### Exercise brief
Gather every line of the records below that contains the word "Task".

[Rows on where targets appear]
● ● ● ●

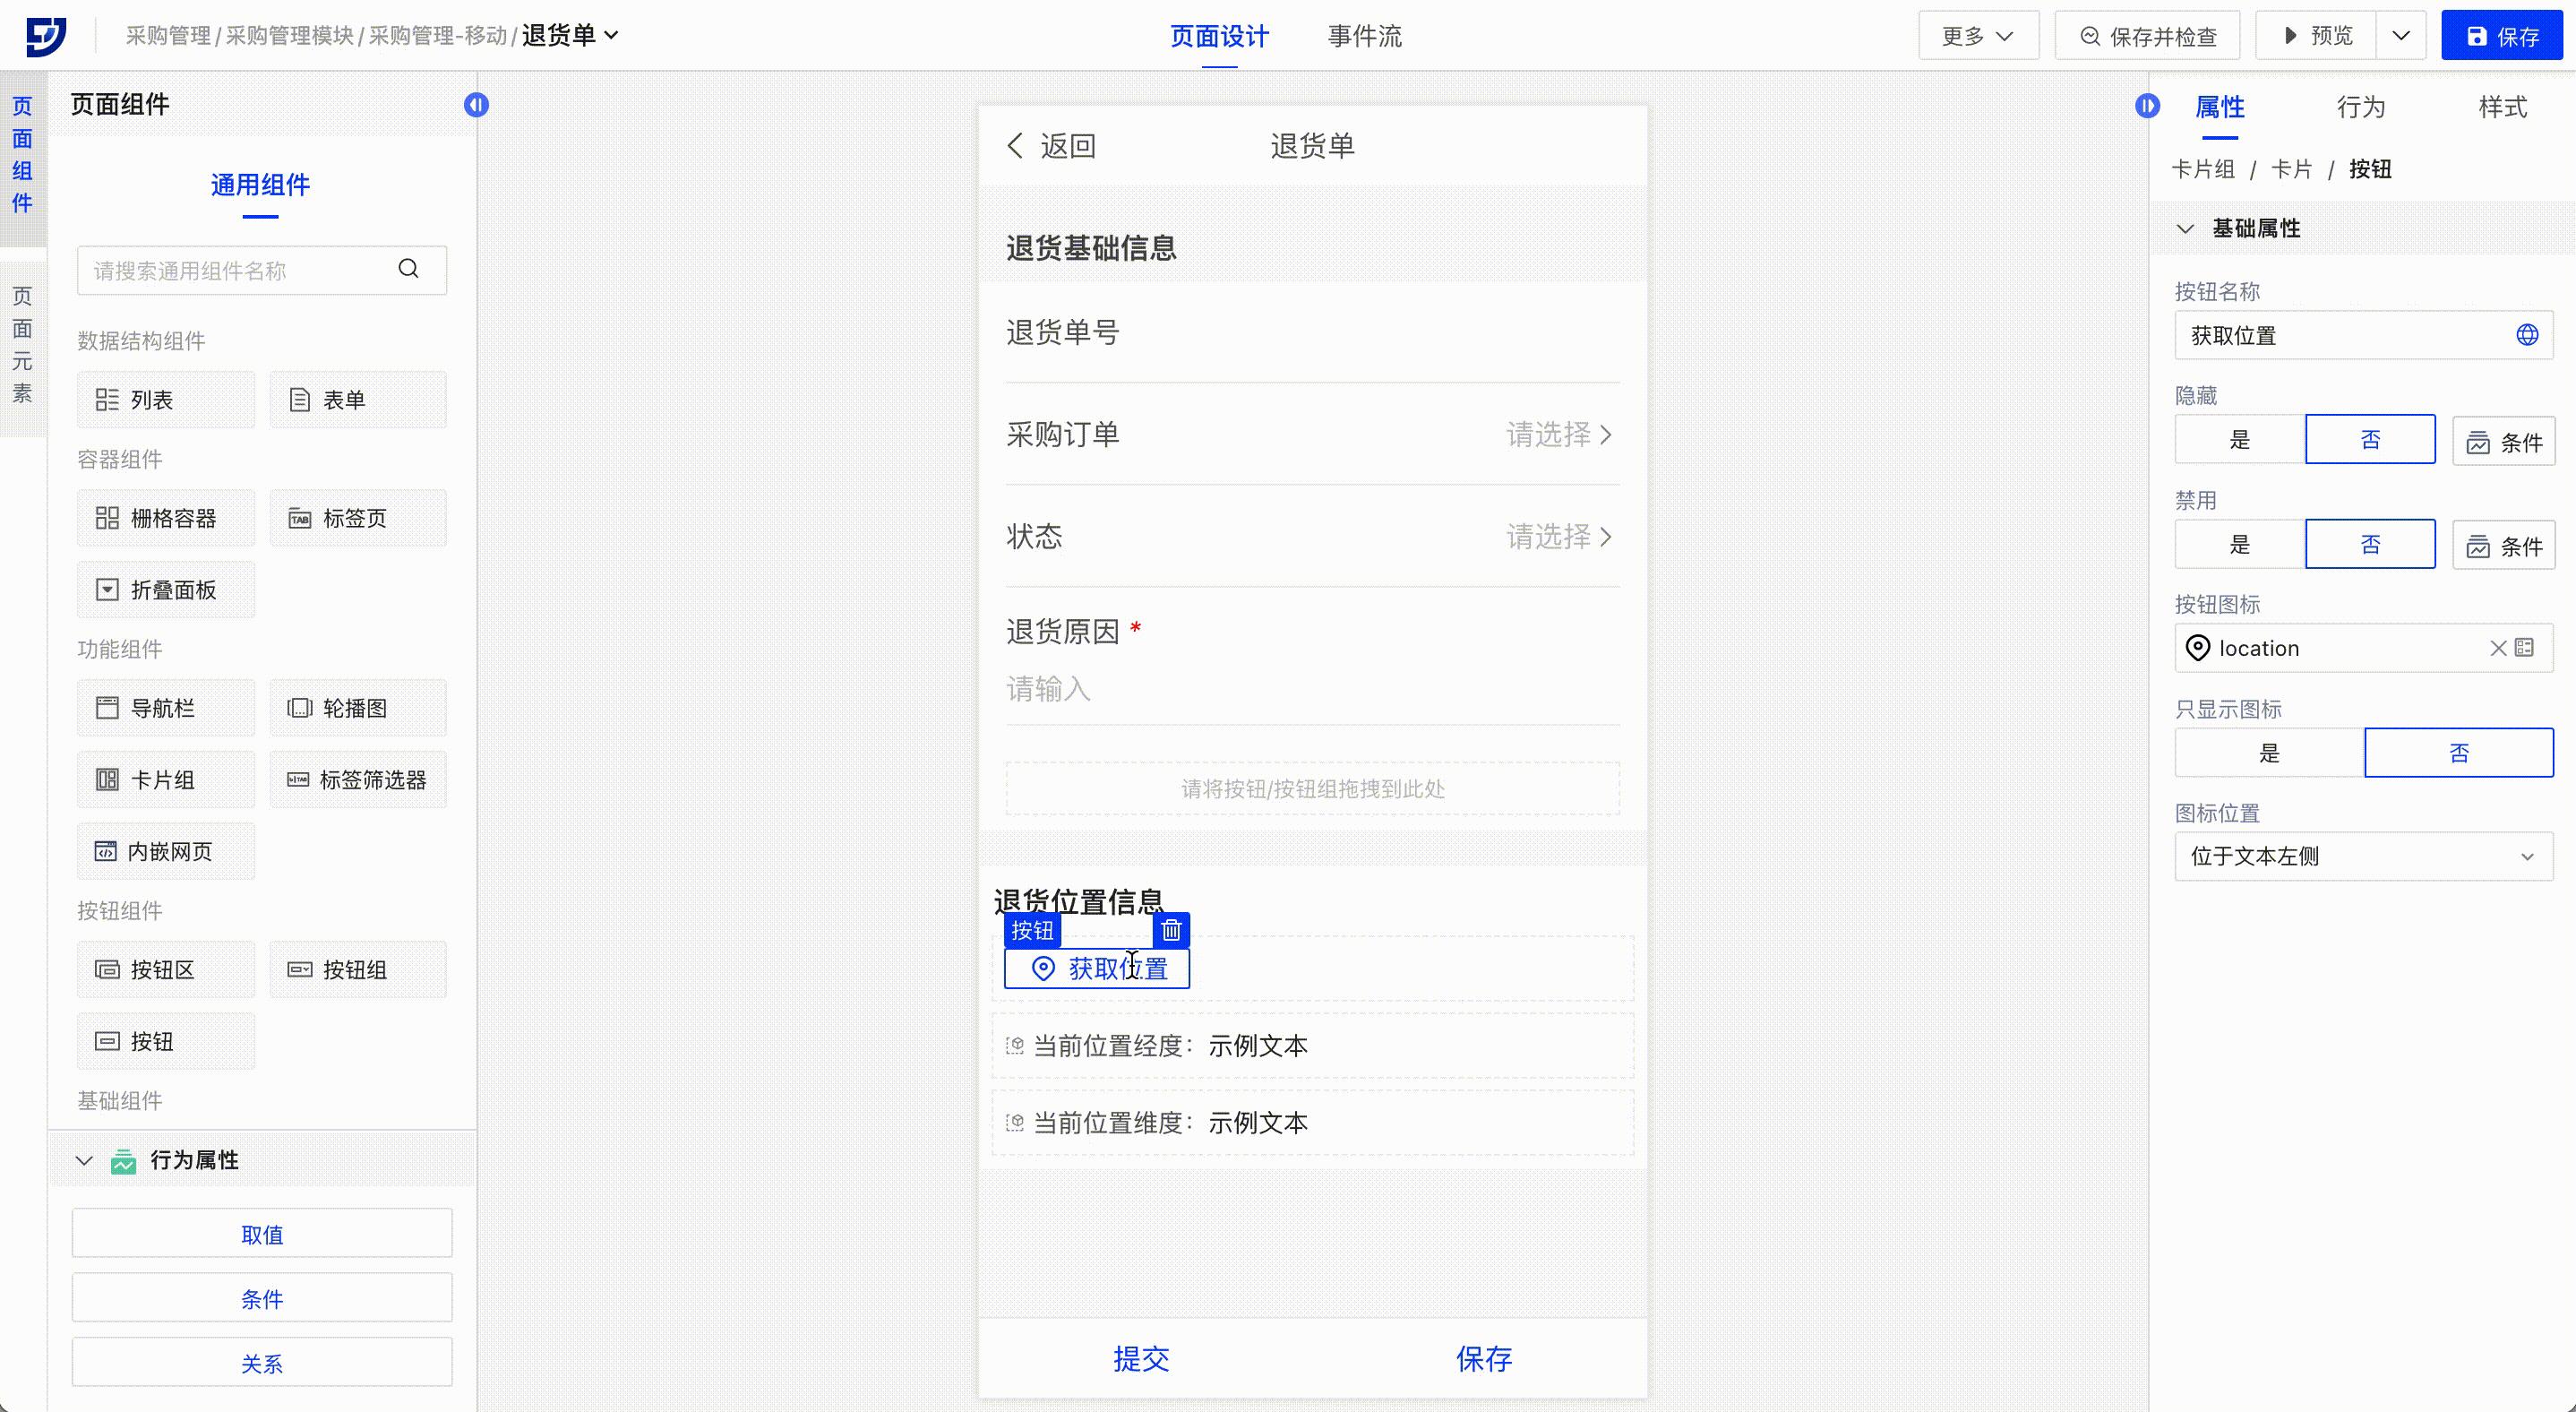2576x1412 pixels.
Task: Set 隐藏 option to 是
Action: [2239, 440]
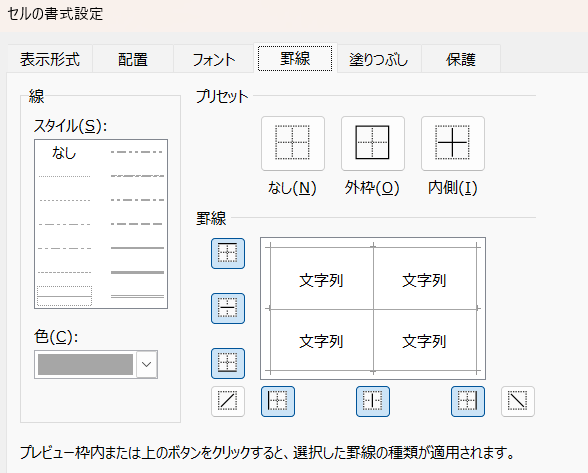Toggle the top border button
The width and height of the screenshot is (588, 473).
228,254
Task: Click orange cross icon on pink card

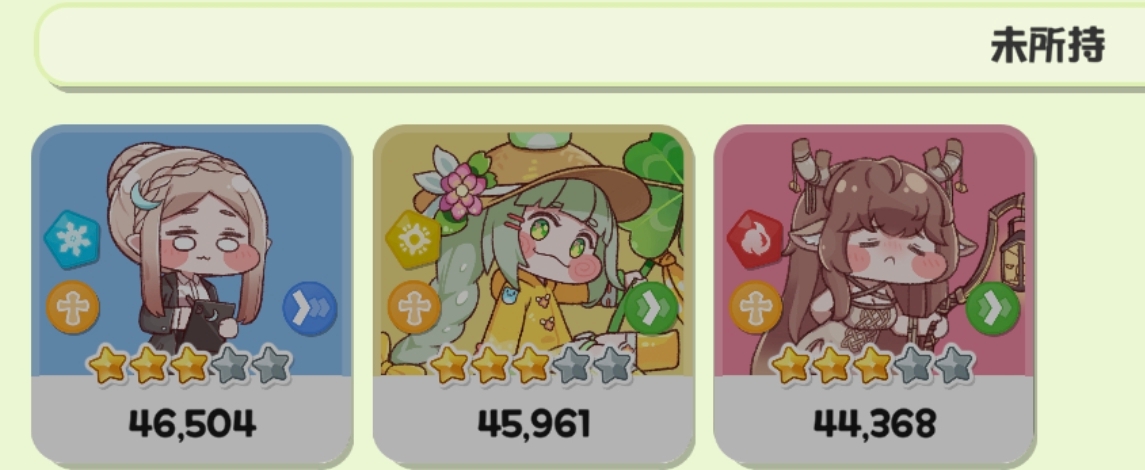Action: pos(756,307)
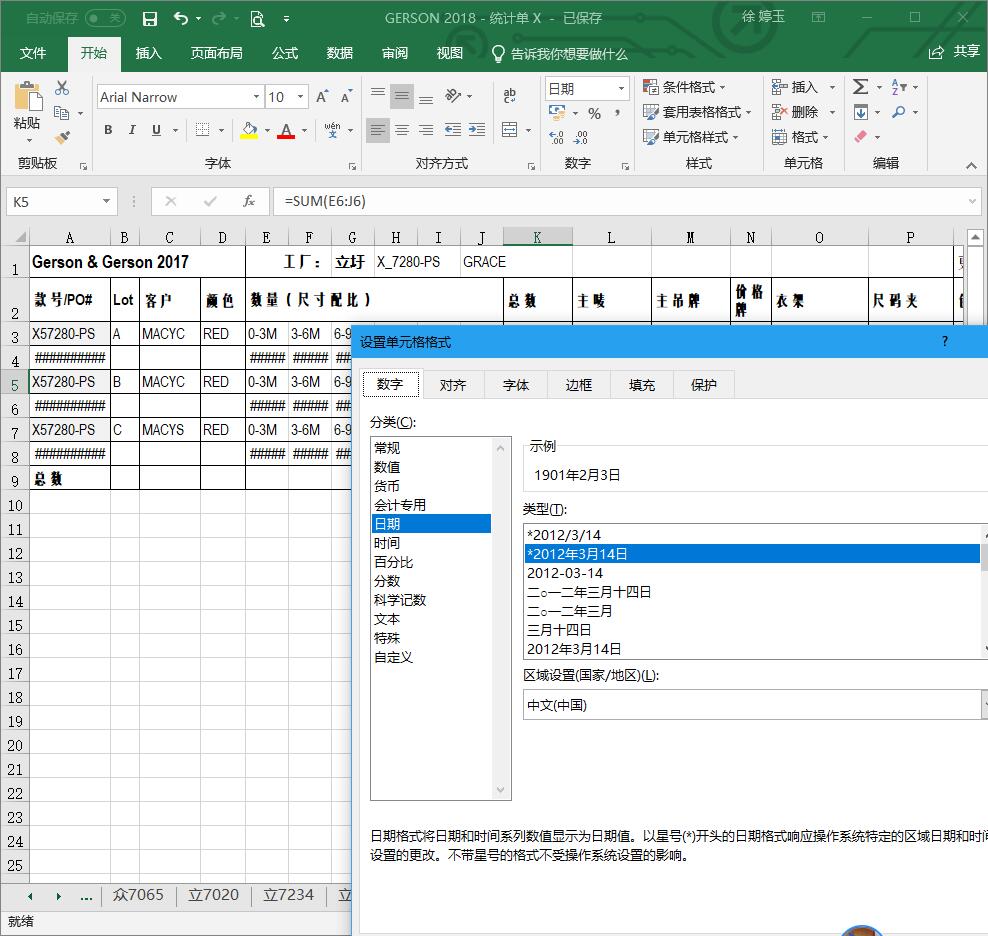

● ● ● ●

### Response below
Task: Set 隐藏 option to 是
Task: Click orange cross icon on pink card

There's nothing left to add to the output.